A prevalent pathobiont, Candida albicans, accounts for approximately 70% of fungal infections worldwide owing to its virulence traits that culminate in devastating fatalities within healthcare facilities. Protein–protein interactions (PPIs) between Homo sapiens and C. albicans play a pivotal role in infection and disease progression. Additionally, scarcity of information on H. sapiens–C. albicans protein–protein interactions makes it difficult to understand the molecular mechanisms underlying infection and host immune responses. Investigating these PPIs can provide crucial insights into host–pathogen relationships and facilitate the development of novel therapeutic interventions. To address this challenge, we utilized computational techniques based on homology and domain to project 56,515 human-fungal pathogen protein–protein interactions (HF-PPIs) involving 6830 human and 486 C. albicans proteins. We have identified 16 key virulence factors of C. albicans, including SOD1, ERG10, GFA1, and VPS4, as potential therapeutic targets.
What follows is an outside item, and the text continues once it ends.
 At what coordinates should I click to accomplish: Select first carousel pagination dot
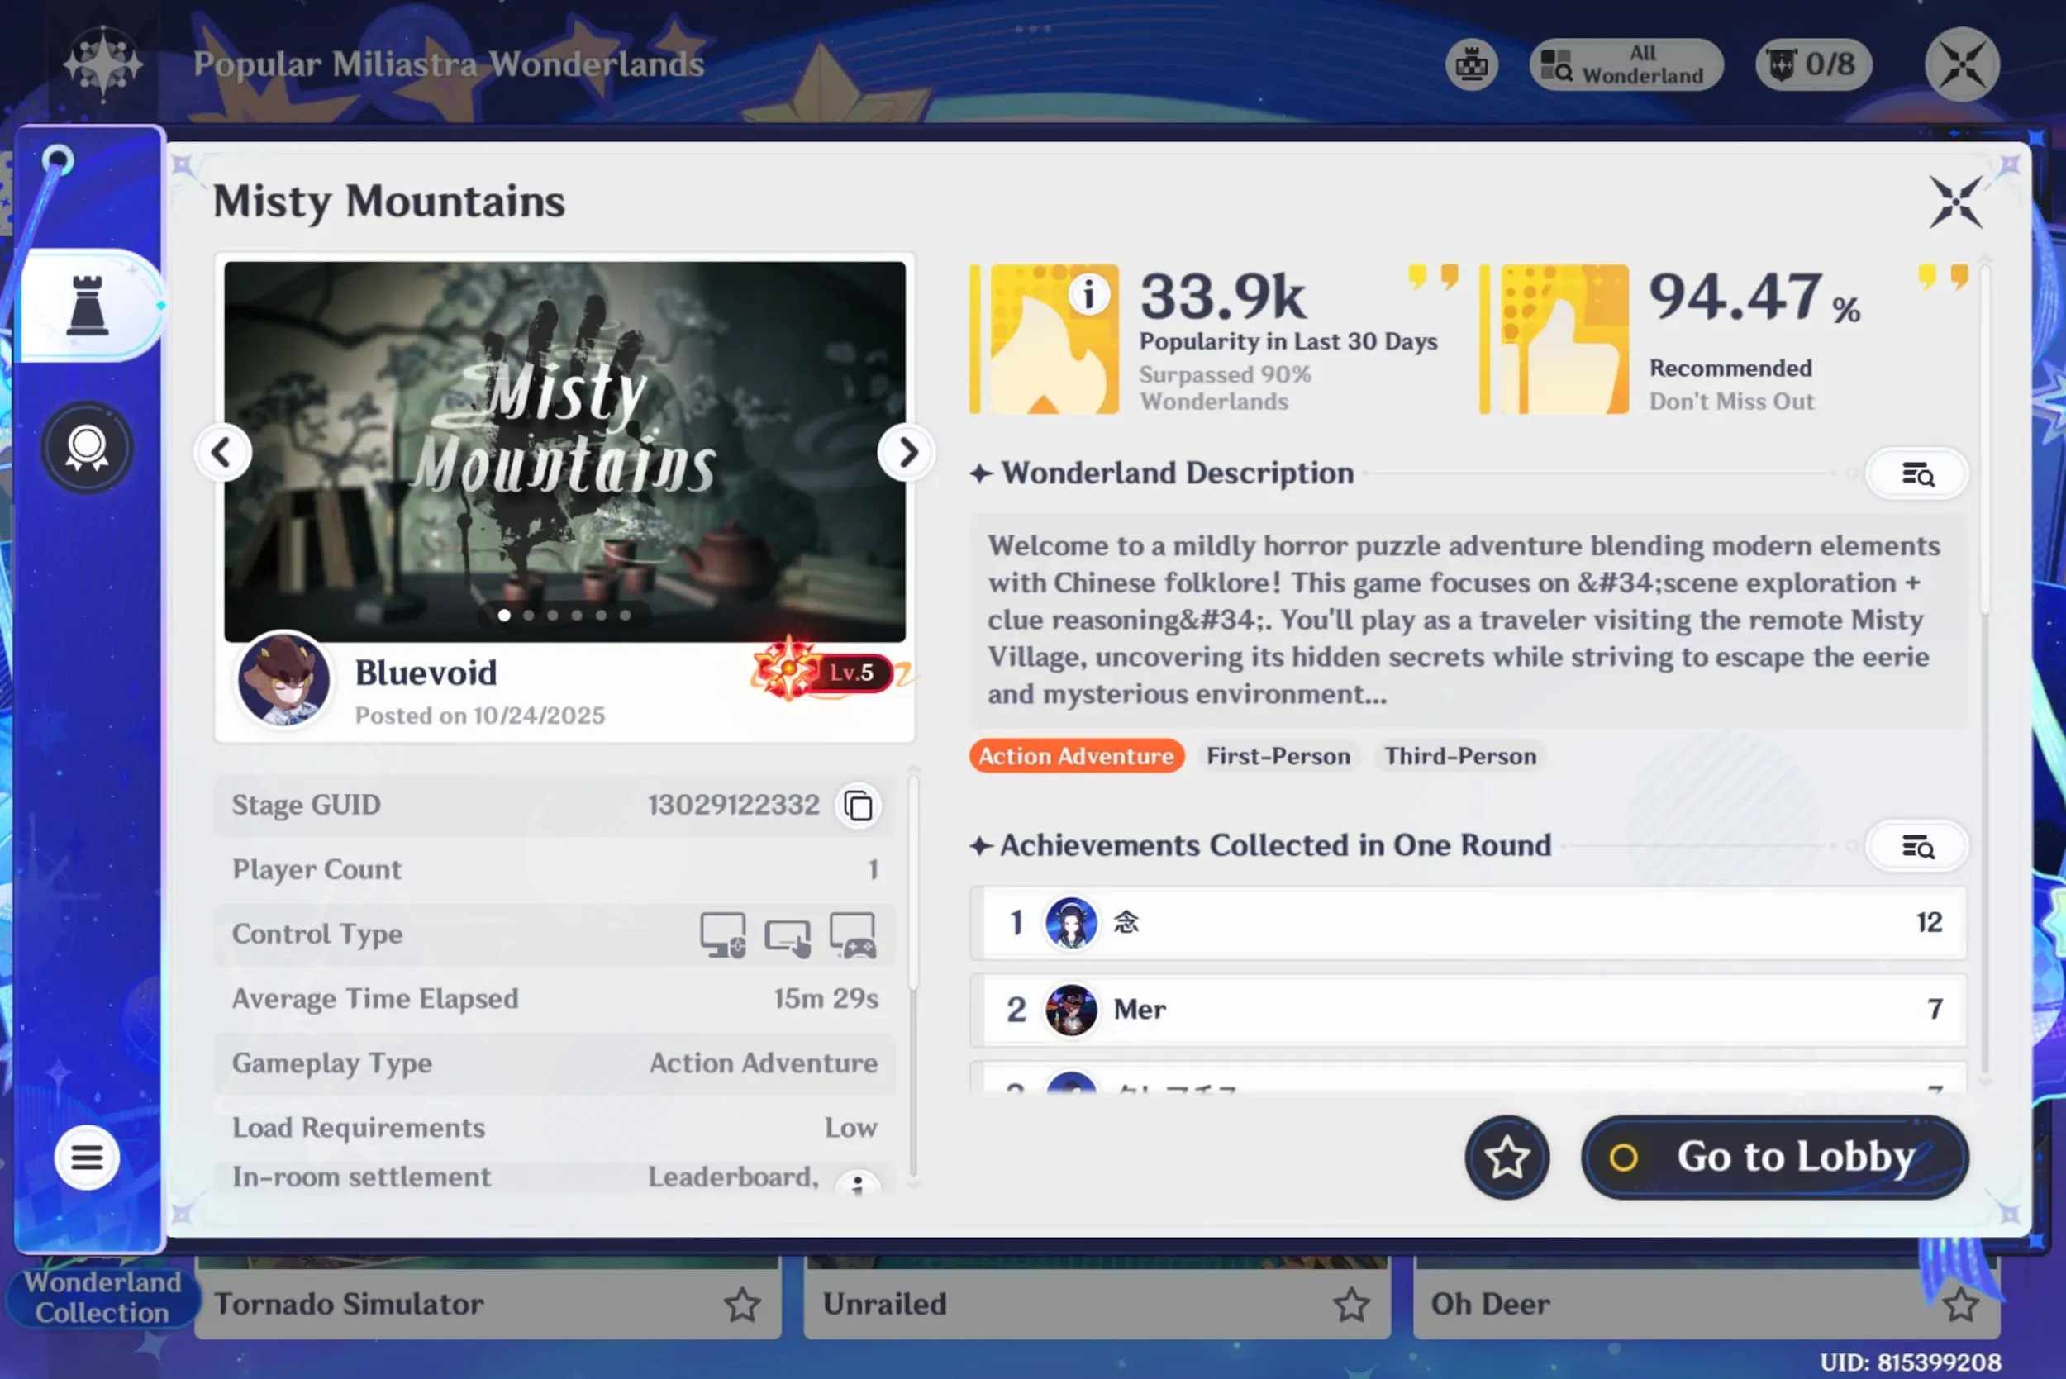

As evidenced by dual RNA-Seq data acquired at various stages of infection such as 15, 30, 60, 120, and 240 min, these fungal genes interact with down-regulated human immunomodulatory genes specifically, ADRM1, DAXX, RYBP, SGTA, and SRGN. In addition to their intrinsically disordered regions, these human genes are particularly susceptible to fungal manipulation. Through the identification of experimentally validated virulence factors and their interaction partners, this investigation constructs HF-PPI between H. sapiens and C. albicans. Our knowledge of human-fungal pathogen protein–protein interactions will be improved by integrating computational and experimental data in order to facilitate the development of efficient fungal infection prevention and treatment protocols.